CLASS RELATIONS (Germany/France 1983) ***1/2

Directed by Jean-Marie Straub and Danièle Huille

A rather lengthy 2-hour adaptation of Kafka’s first novel ‘Amerika', the film fuses the Czech writer’s dreamlike vision with a Marxist analysis of master-servant relations.  There have been many KAFKA films, but Straub and Huille’s talky (shot in German) version is one of the most sombre ones but by no mans less effective.  The film follows a young German as he immigrate to NYC in America (though the film was shot in Hamburg).  He gets an odd job as an elevator attendant, while being invited to the room of about to be wed bride for sex.  The strange new world is as odd as can be expected to be anything from Franz Kafka.  An intriguing and absorbing film!

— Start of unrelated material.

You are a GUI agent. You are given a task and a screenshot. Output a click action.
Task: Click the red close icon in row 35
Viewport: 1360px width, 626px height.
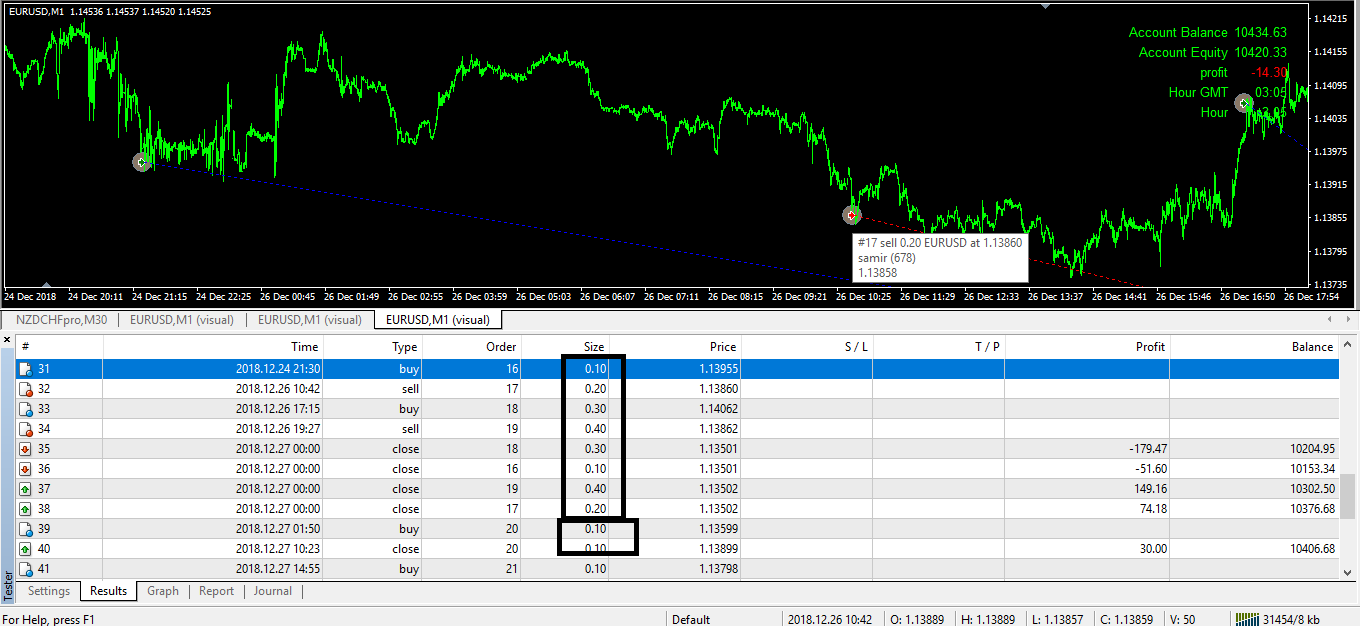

VISIT TO THE LOUVRE (France 2007) ***
Directed by Jean-Marie Straub and Danièle Huille

A VISIT TO HE LOUVRE is a short 47- minute film that is suitable to those that are either in the knowledge of famous painters or who have the pateince to listen the directors rambling (whether valid or not, depends on the audience) with their biased points of view.

Each painting is given its due time lasting from 2 - 8 minutes.  The monologue tells whether the painting is liked or disliked; the context of the painting or its painter; how the painting was done, example using strokes or contours; an elaborate explanation of the painting itself and the effect the objects in the painting affect  have on the viewer.  This procedure. is repeated for all the painting chosen - why these are chosen is left unexplained.  So, the film contains a series of still images of the paintings in the Louvre with a voiceover for each.  The favourite painters include Giotto and Cézanne foremost, but also Murillo, Tintoretto, Veronese, Delacroix, and Courbet and of those reviled (including Ingres).  The film ends on a strangely on a classic Straubian circular panorama of a Tuscan landscape.

SICILIA! (France/Italy 1998) ***1/2

Directed by Jean-Marie Straub and Danièle Huille

Running at 66 minutes, SICILIA! is a talky Italian black-and-white film that follows a man (Gianni Buscarino) returning to visit his native Sicily, after living in Northern Italy for many years.  The film is an adaptation of Elio Vittorini's anti-fascist novel Conversations in Sicily, which was first published in 1941. film mainly about an elderly Sicilian woman (Angela Nugara), questioned by her son.   The woman gives her explanations when asked question on different topics, that include her family life, her husband bit mostly her infidelity, which she deems is nothing wrong.  The camera is superb at catching the facial expressions and emotions of the characters.  Most impressive is the one shot of the old woman’s look as she reveals the death of one of her suitors.  The film was first screened in the Un Certain Regard section at the 1999 Cannes Film Festival and is considered the directors’ best work.